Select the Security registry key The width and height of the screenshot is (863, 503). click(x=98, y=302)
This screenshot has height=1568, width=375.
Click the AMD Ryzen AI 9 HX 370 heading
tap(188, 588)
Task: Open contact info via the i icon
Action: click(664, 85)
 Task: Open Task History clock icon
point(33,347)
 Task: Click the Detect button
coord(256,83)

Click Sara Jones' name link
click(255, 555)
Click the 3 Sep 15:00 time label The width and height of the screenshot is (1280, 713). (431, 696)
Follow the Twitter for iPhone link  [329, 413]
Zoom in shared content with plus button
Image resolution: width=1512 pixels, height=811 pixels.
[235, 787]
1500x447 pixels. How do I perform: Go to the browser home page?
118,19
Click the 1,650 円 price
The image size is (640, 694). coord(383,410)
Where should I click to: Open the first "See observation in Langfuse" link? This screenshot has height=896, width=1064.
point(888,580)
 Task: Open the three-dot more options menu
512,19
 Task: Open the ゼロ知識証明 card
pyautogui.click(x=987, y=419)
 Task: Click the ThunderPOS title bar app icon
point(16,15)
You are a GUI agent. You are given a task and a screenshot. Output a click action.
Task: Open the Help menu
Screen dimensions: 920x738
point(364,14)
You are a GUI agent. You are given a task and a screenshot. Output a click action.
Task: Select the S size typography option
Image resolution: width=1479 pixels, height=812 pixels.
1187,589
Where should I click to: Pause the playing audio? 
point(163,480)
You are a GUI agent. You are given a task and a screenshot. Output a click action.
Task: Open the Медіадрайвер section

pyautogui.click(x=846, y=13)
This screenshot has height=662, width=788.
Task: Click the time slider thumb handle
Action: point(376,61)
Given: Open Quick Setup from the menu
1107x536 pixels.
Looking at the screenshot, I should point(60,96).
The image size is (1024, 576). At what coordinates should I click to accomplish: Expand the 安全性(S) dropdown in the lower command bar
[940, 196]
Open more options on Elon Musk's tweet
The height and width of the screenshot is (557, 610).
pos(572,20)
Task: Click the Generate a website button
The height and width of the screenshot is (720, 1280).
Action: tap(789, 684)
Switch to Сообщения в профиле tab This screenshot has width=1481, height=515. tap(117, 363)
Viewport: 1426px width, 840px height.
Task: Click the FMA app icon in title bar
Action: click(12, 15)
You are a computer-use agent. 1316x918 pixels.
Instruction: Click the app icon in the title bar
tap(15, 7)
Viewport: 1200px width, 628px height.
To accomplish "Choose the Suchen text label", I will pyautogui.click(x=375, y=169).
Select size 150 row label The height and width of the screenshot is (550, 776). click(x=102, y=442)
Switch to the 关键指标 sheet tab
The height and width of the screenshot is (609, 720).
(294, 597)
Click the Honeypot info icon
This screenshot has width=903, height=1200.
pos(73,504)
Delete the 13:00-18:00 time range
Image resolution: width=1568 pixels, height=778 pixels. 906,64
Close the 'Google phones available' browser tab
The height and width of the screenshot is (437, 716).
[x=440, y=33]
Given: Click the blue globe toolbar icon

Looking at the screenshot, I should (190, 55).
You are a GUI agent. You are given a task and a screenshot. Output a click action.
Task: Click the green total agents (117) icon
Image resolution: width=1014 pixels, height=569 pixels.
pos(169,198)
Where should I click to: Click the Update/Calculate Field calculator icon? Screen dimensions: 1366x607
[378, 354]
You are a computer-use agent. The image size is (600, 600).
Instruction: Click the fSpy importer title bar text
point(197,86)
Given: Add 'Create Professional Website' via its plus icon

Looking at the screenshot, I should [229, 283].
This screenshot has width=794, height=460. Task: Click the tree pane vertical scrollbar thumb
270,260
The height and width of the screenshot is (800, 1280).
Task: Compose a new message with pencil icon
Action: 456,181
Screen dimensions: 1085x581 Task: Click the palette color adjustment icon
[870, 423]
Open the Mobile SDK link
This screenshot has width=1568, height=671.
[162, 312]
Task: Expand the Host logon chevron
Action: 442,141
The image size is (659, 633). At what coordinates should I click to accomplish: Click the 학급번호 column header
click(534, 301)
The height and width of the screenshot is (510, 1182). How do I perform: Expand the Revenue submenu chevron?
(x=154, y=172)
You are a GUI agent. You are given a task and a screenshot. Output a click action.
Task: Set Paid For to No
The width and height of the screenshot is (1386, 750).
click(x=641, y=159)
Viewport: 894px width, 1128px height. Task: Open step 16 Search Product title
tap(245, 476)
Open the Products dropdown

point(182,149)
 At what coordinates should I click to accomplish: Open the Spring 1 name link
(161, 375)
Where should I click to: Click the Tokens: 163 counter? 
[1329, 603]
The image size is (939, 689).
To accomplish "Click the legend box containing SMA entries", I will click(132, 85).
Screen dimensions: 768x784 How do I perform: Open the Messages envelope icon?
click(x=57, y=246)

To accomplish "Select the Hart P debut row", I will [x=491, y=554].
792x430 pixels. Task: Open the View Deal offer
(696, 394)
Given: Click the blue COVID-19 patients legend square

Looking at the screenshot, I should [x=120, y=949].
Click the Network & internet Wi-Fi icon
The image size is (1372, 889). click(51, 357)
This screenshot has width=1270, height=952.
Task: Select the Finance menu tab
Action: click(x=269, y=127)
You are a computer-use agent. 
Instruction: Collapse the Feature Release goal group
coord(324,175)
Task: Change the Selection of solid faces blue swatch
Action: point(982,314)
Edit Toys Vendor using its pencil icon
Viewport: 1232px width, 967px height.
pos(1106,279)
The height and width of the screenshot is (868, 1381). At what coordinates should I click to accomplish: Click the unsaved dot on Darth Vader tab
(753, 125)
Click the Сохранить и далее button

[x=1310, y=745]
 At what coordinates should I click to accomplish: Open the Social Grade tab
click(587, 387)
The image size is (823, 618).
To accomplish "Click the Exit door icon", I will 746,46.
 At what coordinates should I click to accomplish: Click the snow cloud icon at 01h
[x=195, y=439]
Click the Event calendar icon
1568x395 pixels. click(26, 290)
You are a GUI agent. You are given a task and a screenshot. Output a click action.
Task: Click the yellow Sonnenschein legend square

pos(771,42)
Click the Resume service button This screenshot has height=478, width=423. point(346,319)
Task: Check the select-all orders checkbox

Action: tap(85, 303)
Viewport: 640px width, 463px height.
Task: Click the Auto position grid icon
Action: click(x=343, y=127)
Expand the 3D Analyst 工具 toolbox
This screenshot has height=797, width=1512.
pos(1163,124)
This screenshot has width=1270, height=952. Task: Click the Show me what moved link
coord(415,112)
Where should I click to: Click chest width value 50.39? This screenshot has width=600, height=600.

····················

Each line of the data is to be restated exactly.

#### Your response
Select the Security registry key The width and height of the screenshot is (863, 503). click(x=98, y=302)
This screenshot has height=1568, width=375.
Click the AMD Ryzen AI 9 HX 370 heading
tap(188, 588)
Task: Open contact info via the i icon
Action: click(664, 85)
 Task: Open Task History clock icon
point(33,347)
 Task: Click the Detect button
coord(256,83)

Click Sara Jones' name link
click(255, 555)
Click the 3 Sep 15:00 time label The width and height of the screenshot is (1280, 713). (431, 696)
Follow the Twitter for iPhone link  [329, 413]
Zoom in shared content with plus button
Image resolution: width=1512 pixels, height=811 pixels.
[235, 787]
1500x447 pixels. How do I perform: Go to the browser home page?
118,19
Click the 1,650 円 price
The image size is (640, 694). coord(383,410)
Where should I click to: Open the first "See observation in Langfuse" link? This screenshot has height=896, width=1064.
point(888,580)
 Task: Open the three-dot more options menu
512,19
 Task: Open the ゼロ知識証明 card
pyautogui.click(x=987, y=419)
 Task: Click the ThunderPOS title bar app icon
point(16,15)
You are a GUI agent. You are given a task and a screenshot. Output a click action.
Task: Open the Help menu
Screen dimensions: 920x738
point(364,14)
You are a GUI agent. You are given a task and a screenshot. Output a click action.
Task: Select the S size typography option
Image resolution: width=1479 pixels, height=812 pixels.
1187,589
Where should I click to: Pause the playing audio? 
point(163,480)
You are a GUI agent. You are given a task and a screenshot. Output a click action.
Task: Open the Медіадрайвер section

pyautogui.click(x=846, y=13)
This screenshot has height=662, width=788.
Task: Click the time slider thumb handle
Action: point(376,61)
Given: Open Quick Setup from the menu
1107x536 pixels.
Looking at the screenshot, I should point(60,96).
The image size is (1024, 576). At what coordinates should I click to accomplish: Expand the 安全性(S) dropdown in the lower command bar
[940, 196]
Open more options on Elon Musk's tweet
The height and width of the screenshot is (557, 610).
pos(572,20)
Task: Click the Generate a website button
The height and width of the screenshot is (720, 1280).
Action: tap(789, 684)
Switch to Сообщения в профиле tab This screenshot has width=1481, height=515. tap(117, 363)
Viewport: 1426px width, 840px height.
Task: Click the FMA app icon in title bar
Action: click(12, 15)
You are a computer-use agent. 1316x918 pixels.
Instruction: Click the app icon in the title bar
tap(15, 7)
Viewport: 1200px width, 628px height.
To accomplish "Choose the Suchen text label", I will pyautogui.click(x=375, y=169).
Select size 150 row label The height and width of the screenshot is (550, 776). click(x=102, y=442)
Switch to the 关键指标 sheet tab
The height and width of the screenshot is (609, 720).
(294, 597)
Click the Honeypot info icon
This screenshot has width=903, height=1200.
pos(73,504)
Delete the 13:00-18:00 time range
Image resolution: width=1568 pixels, height=778 pixels. 906,64
Close the 'Google phones available' browser tab
The height and width of the screenshot is (437, 716).
[x=440, y=33]
Given: Click the blue globe toolbar icon

Looking at the screenshot, I should (190, 55).
You are a GUI agent. You are given a task and a screenshot. Output a click action.
Task: Click the green total agents (117) icon
Image resolution: width=1014 pixels, height=569 pixels.
pos(169,198)
Where should I click to: Click the Update/Calculate Field calculator icon? Screen dimensions: 1366x607
[378, 354]
You are a computer-use agent. The image size is (600, 600).
Instruction: Click the fSpy importer title bar text
point(197,86)
Given: Add 'Create Professional Website' via its plus icon

Looking at the screenshot, I should [229, 283].
This screenshot has width=794, height=460. Task: Click the tree pane vertical scrollbar thumb
270,260
The height and width of the screenshot is (800, 1280).
Task: Compose a new message with pencil icon
Action: 456,181
Screen dimensions: 1085x581 Task: Click the palette color adjustment icon
[870, 423]
Open the Mobile SDK link
This screenshot has width=1568, height=671.
[162, 312]
Task: Expand the Host logon chevron
Action: 442,141
The image size is (659, 633). At what coordinates should I click to accomplish: Click the 학급번호 column header
click(534, 301)
The height and width of the screenshot is (510, 1182). How do I perform: Expand the Revenue submenu chevron?
(x=154, y=172)
You are a GUI agent. You are given a task and a screenshot. Output a click action.
Task: Set Paid For to No
The width and height of the screenshot is (1386, 750).
click(x=641, y=159)
Viewport: 894px width, 1128px height. Task: Open step 16 Search Product title
tap(245, 476)
Open the Products dropdown

point(182,149)
 At what coordinates should I click to accomplish: Open the Spring 1 name link
(161, 375)
Where should I click to: Click the Tokens: 163 counter? 
[1329, 603]
The image size is (939, 689).
To accomplish "Click the legend box containing SMA entries", I will click(132, 85).
Screen dimensions: 768x784 How do I perform: Open the Messages envelope icon?
click(x=57, y=246)

To accomplish "Select the Hart P debut row", I will [x=491, y=554].
792x430 pixels. Task: Open the View Deal offer
(696, 394)
Given: Click the blue COVID-19 patients legend square

Looking at the screenshot, I should [x=120, y=949].
Click the Network & internet Wi-Fi icon
The image size is (1372, 889). click(51, 357)
This screenshot has width=1270, height=952.
Task: Select the Finance menu tab
Action: click(x=269, y=127)
You are a computer-use agent. 
Instruction: Collapse the Feature Release goal group
coord(324,175)
Task: Change the Selection of solid faces blue swatch
Action: point(982,314)
Edit Toys Vendor using its pencil icon
Viewport: 1232px width, 967px height.
pos(1106,279)
The height and width of the screenshot is (868, 1381). At what coordinates should I click to accomplish: Click the unsaved dot on Darth Vader tab
(753, 125)
Click the Сохранить и далее button

[x=1310, y=745]
 At what coordinates should I click to accomplish: Open the Social Grade tab
click(587, 387)
The image size is (823, 618).
To accomplish "Click the Exit door icon", I will 746,46.
 At what coordinates should I click to accomplish: Click the snow cloud icon at 01h
[x=195, y=439]
Click the Event calendar icon
1568x395 pixels. click(26, 290)
You are a GUI agent. You are given a task and a screenshot. Output a click action.
Task: Click the yellow Sonnenschein legend square

pos(771,42)
Click the Resume service button This screenshot has height=478, width=423. point(346,319)
Task: Check the select-all orders checkbox

Action: tap(85, 303)
Viewport: 640px width, 463px height.
Task: Click the Auto position grid icon
Action: click(x=343, y=127)
Expand the 3D Analyst 工具 toolbox
This screenshot has height=797, width=1512.
pos(1163,124)
This screenshot has width=1270, height=952. Task: Click the Show me what moved link
coord(415,112)
Where should I click to: Click chest width value 50.39? This screenshot has width=600, height=600.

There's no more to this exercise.